What drives you to purchase something?
There’s a general notion that in this spend-shift economy purchase behavior is driven by a dollar (or price) vs. quality debate within your average person. That person identifies the most they’re willing to pay for the most possible comfort/quality they perceive the item is worth. In most companies, the department that determines the retail price of a good or experience is NOT the same department that describes the good or experience, and the store shelf that displays that good or experience is determined by a wholly third department. Then there’s a fourth department that drives eyeballs to your properly priced, properly described, properly displayed good or experience.
It’s very simple to evaluate the relative price of an object. Let’s say you’re pricing ceramic penguins. Your Aunt Martha loves ceramic penguins, and you have to get her one for Christmas, because if you don’t she will retaliate on your birthday with socks, and you rarely wear pink argyle knit socks. Ceramic penguin, then: you price them out at Target, at Amazon, at Macy’s, and at Overstock.com. You then discover that, generally speaking, ceramic penguins are $10. In some stores, though, there are ceramic penguins that are $12, and in others there are ceramic penguins that are $8.
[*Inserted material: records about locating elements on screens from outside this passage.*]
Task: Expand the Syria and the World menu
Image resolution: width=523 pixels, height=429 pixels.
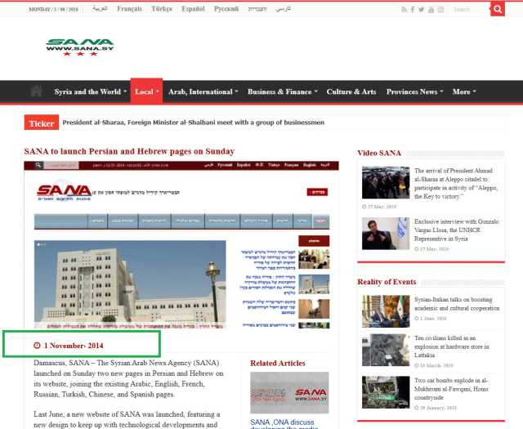Action: pyautogui.click(x=91, y=92)
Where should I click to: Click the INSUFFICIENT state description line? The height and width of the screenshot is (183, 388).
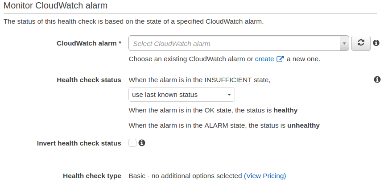pyautogui.click(x=199, y=80)
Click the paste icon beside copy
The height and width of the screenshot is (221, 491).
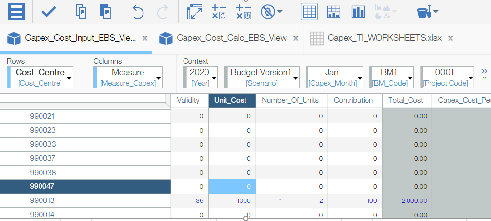click(104, 12)
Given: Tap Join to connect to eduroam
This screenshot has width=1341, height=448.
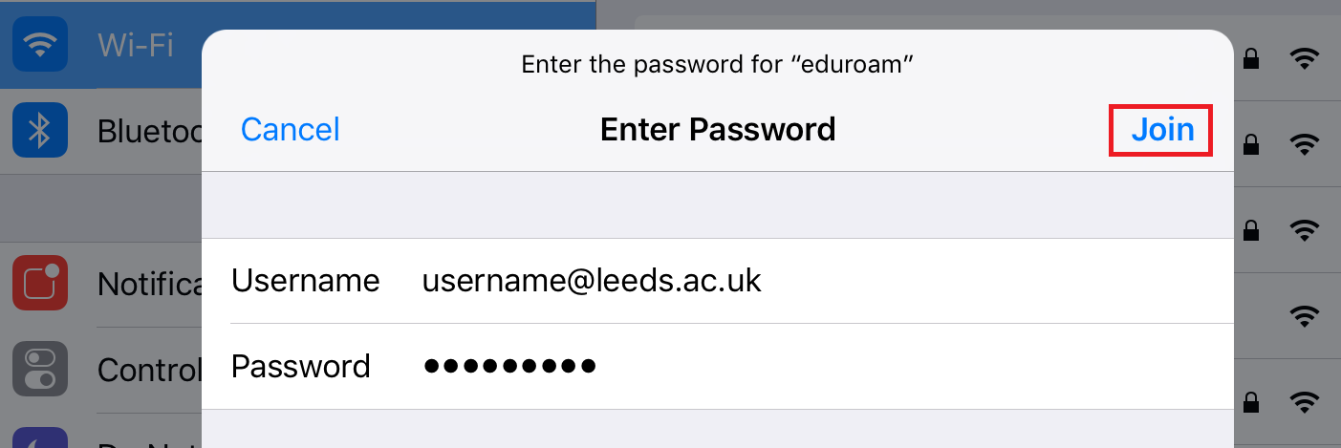Looking at the screenshot, I should coord(1162,129).
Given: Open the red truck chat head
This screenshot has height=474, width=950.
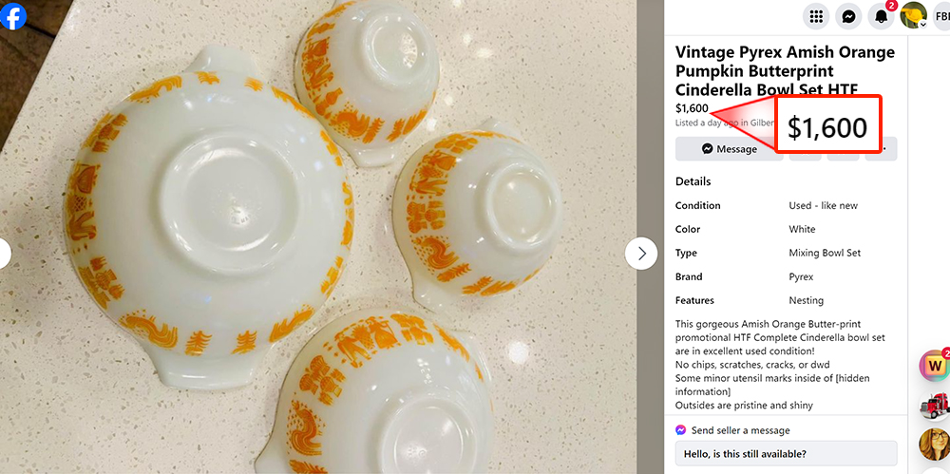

You have thereby evaluated the price strata of a ceramic penguin. Go you!
Now, you know you can afford $8 or $12 for a ceramic penguin just fine, and you may be able to even buy two, if it will get you out of argyle pink socks. Your next step, then, is to evaluate the quality of the penguins, right?
How do you do that, on the other end of a computer? All you have to go on is the content on the site. The photos, the videos, the description, maybe there are user reviews of ceramic penguins. Chances are, though, you instantly evaluate off of the photo FIRST: does the penguin look cheesy? Does it look more like a seagull? Is the paint in the right spot? Is it attractively lit? This is done in a split second.
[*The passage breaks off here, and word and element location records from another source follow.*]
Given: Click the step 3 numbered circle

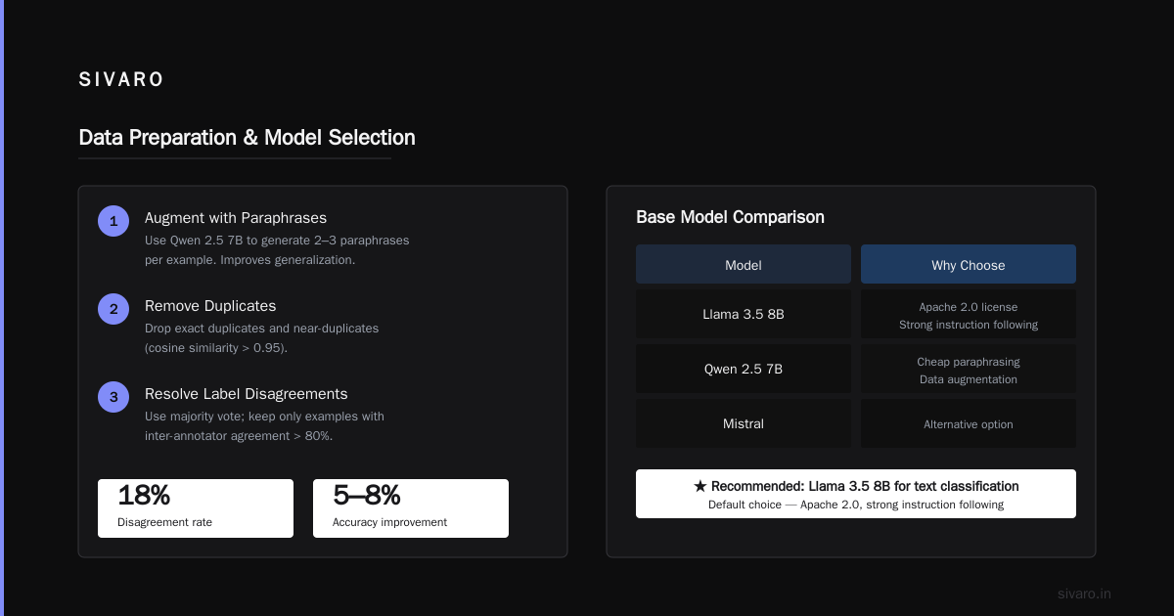Looking at the screenshot, I should 113,397.

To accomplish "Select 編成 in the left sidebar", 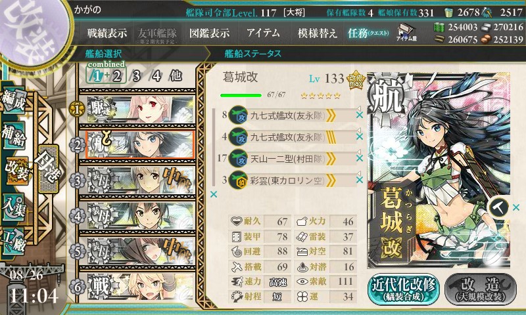I will click(13, 101).
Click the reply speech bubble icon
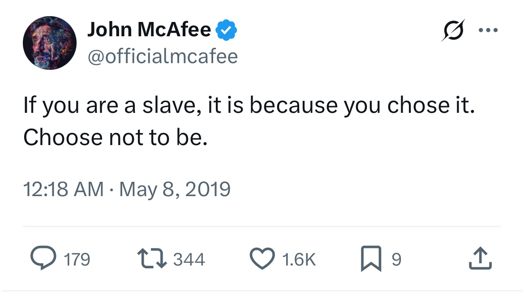The height and width of the screenshot is (300, 524). pyautogui.click(x=43, y=259)
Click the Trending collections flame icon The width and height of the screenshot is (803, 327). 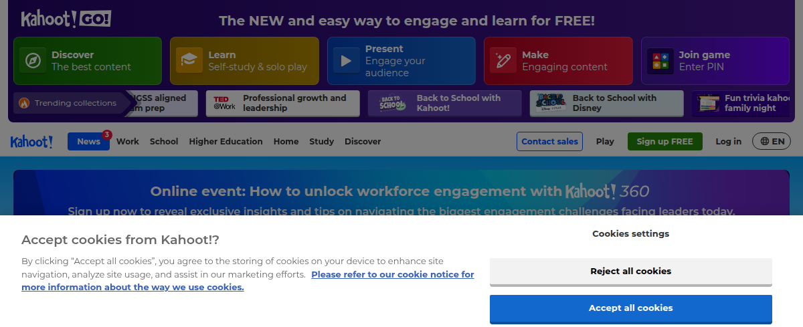24,103
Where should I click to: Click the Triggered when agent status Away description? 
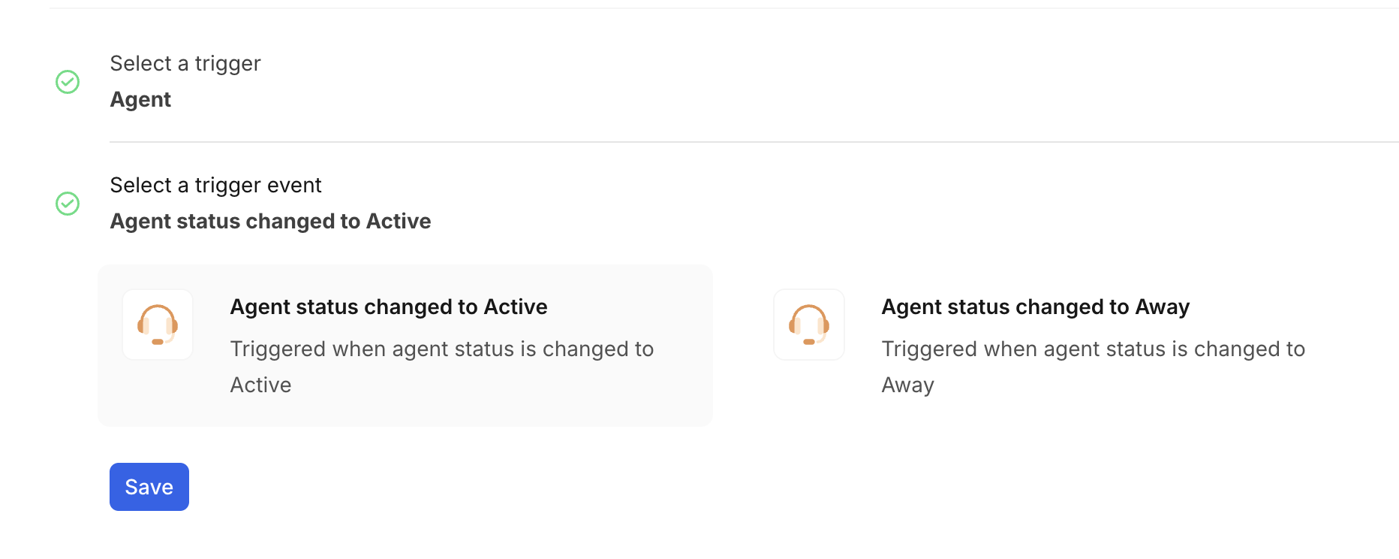pos(1093,349)
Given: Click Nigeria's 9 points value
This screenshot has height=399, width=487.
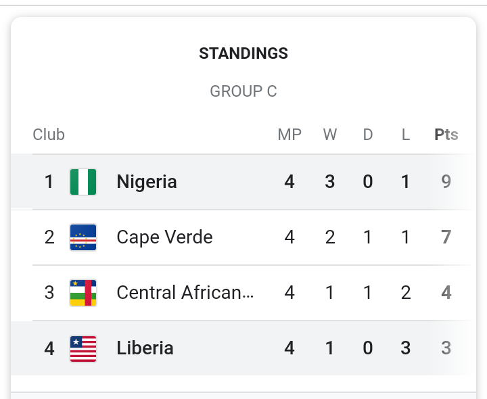Looking at the screenshot, I should tap(446, 182).
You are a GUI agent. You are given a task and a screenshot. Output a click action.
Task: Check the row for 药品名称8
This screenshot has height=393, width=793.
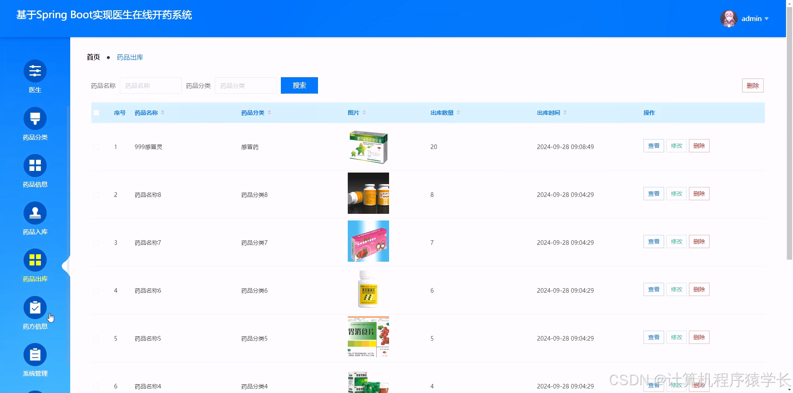click(96, 194)
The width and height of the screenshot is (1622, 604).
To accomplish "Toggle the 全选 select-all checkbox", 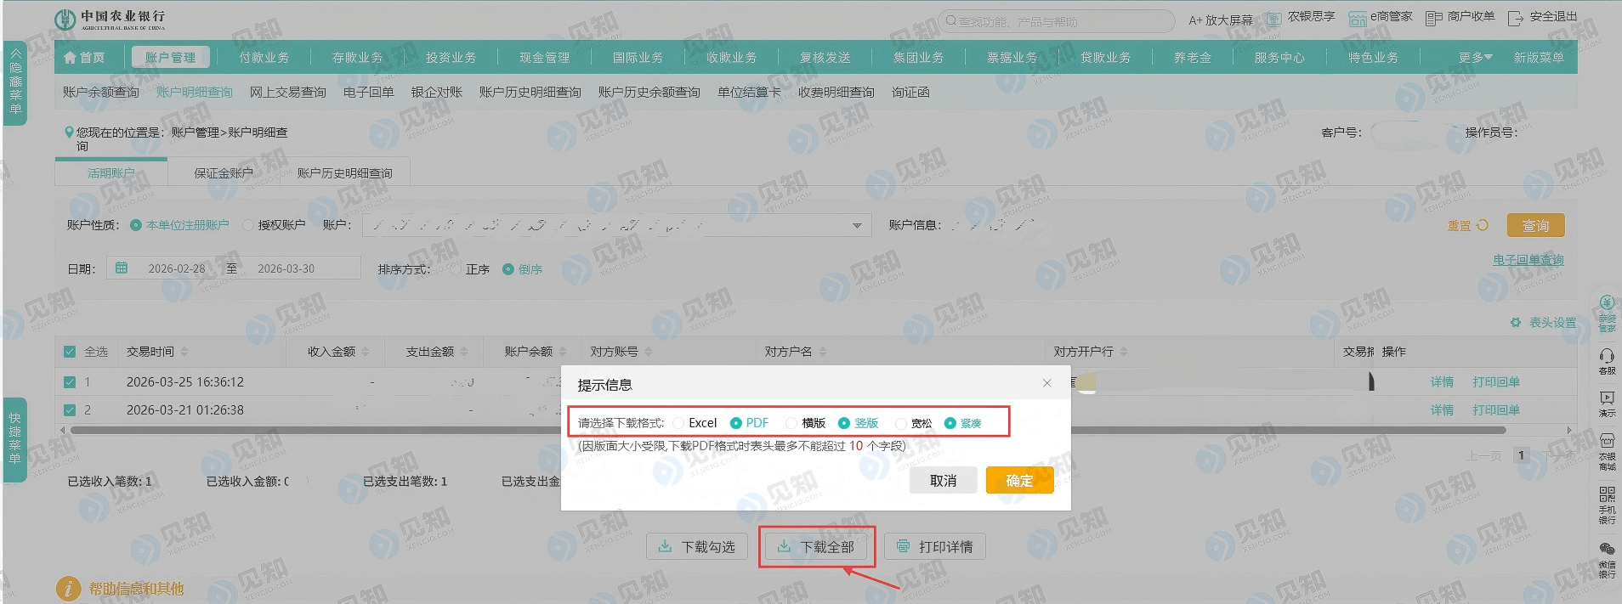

Now assume they all have decent photos. Maybe there are only 3 ceramic penguin manufacturers who supply the online stores you’re looking at, and they all have the same photographic style. Fine. Now you are going to read a bit about the description: oh, this penguin is only 3″ tall. This other one is actually RESIN, not ceramic, that was a close shave. That one uses the word “durable”… I don’t know if a good quality penguin has to list itself as “durable”, do you?
Note: all of these things are HIGHLY subjective. There is no facile way to quantify the quality of the content you are seeing outside of being in your head (or polling you, which by the way isn’t very accurate: most people polled on merchandising decisions often behave contrary to how they say they behave).
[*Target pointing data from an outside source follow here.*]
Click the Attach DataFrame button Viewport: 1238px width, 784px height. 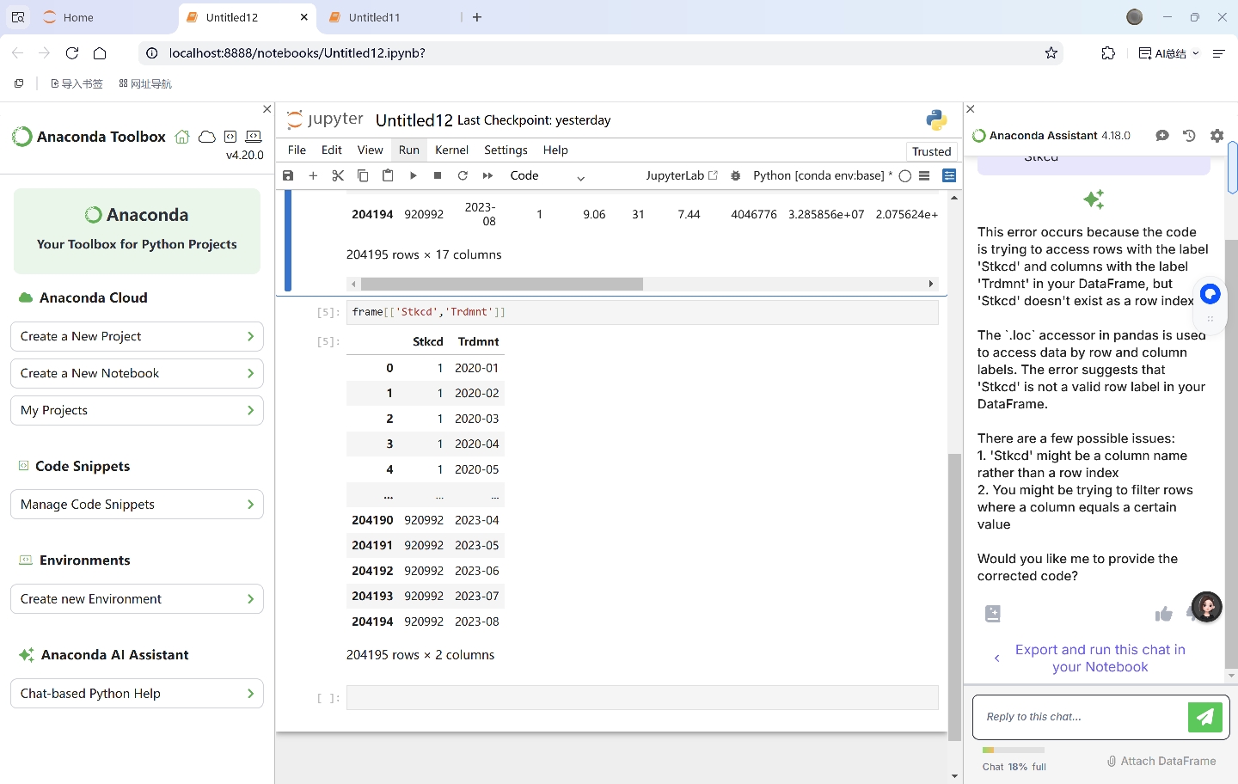coord(1161,761)
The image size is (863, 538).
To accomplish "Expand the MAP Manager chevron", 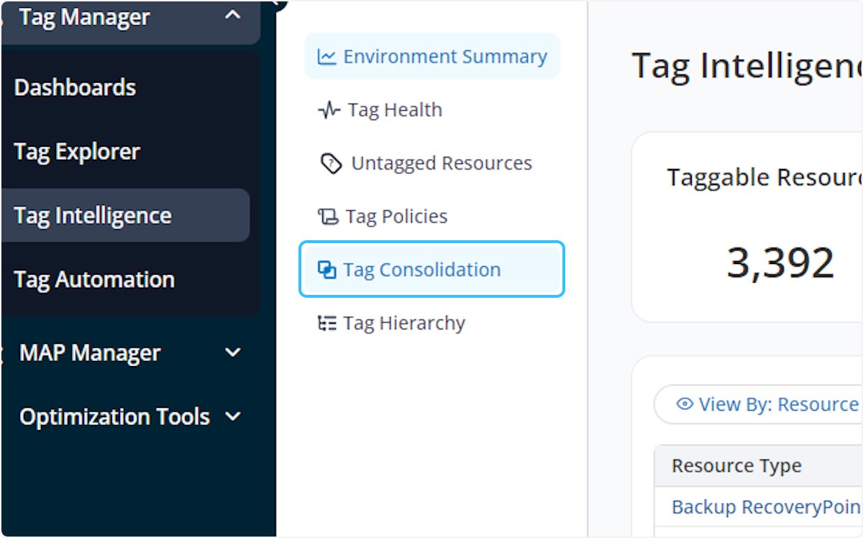I will coord(233,352).
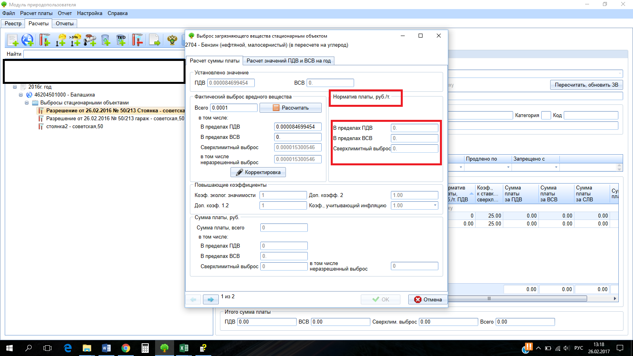This screenshot has height=356, width=633.
Task: Click the remove smokestack icon with red minus
Action: [137, 40]
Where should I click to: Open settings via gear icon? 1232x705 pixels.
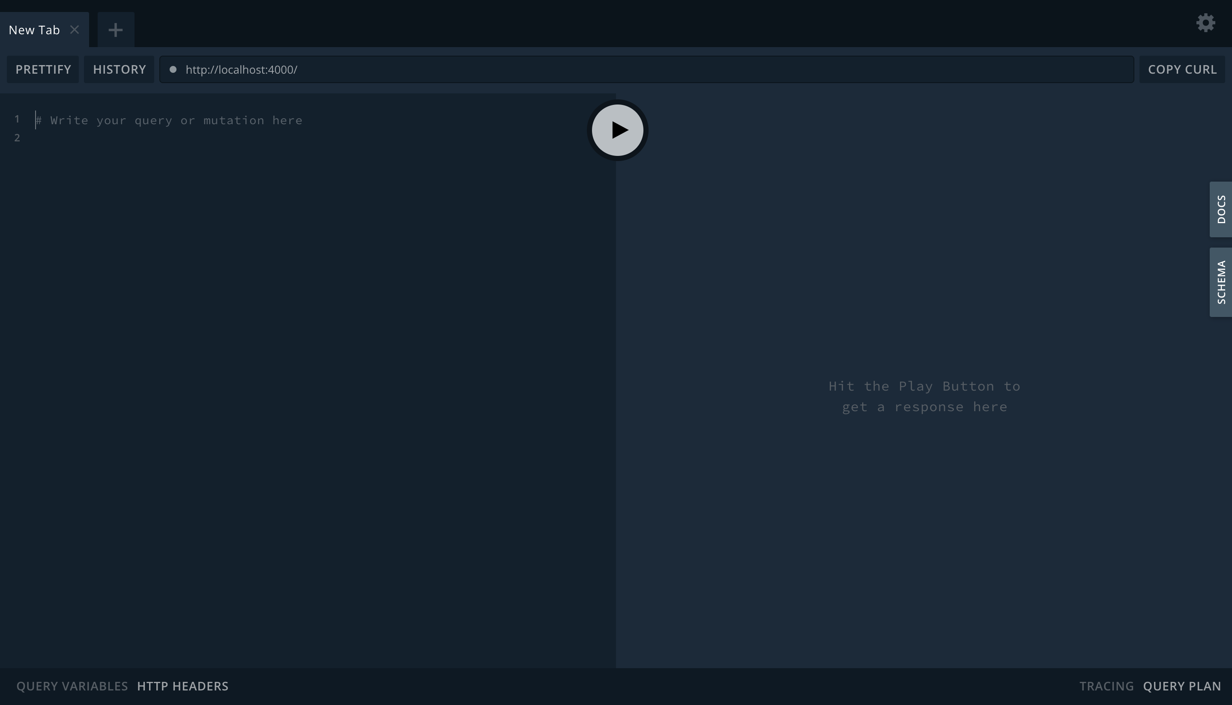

At this point you’ve whittled it down to two ceramic penguins. They’re mostly the same price, they both look good, their descriptions are free of warning words like “sturdy” or “robust”. What’s the kicker?
User reviews.
Welcome to web 2.0 (finally): you are not going to trust Big Brother, you are going to trust your Fellow Man. And there you find it, buried amongst the 2 and 3 star reviews of your ceramic penguin options: the ones from Store A consistently arrive broken. You had to dig quite a bit to find the four user reviews that mention it, though.
And now, my dear readers, how do you quantify THAT? It’s all in someone’s freetext upload somewhere. As the SELLER of ceramic penguins, how do you know it’s your user reviews tanking you? How do you know it’s not the photo, or the text description?**
As a company, you can benchmark your pricing against other companies; you can even attempt to benchmark your content (number of photos, relative sizing, what they capture; number of words, etc.). It is however the quality of the Store, and the Product, and the Content that will determine the actual purchase behavior. Great SEM and SEO will drive eyeballs to your ceramic penguins: you need to also have a reliable brand, a good product, and shiny, shiny content to get someone to press “Add to Cart” — and even then you’re hoping that that trifecta garners you the User Reviews you need to keep it going.
**PS yes there are ways of doing it — evaluate time on given pages, relative clicks, etc. — but it’s not as simple as a price evaluation. And humans are so not simple!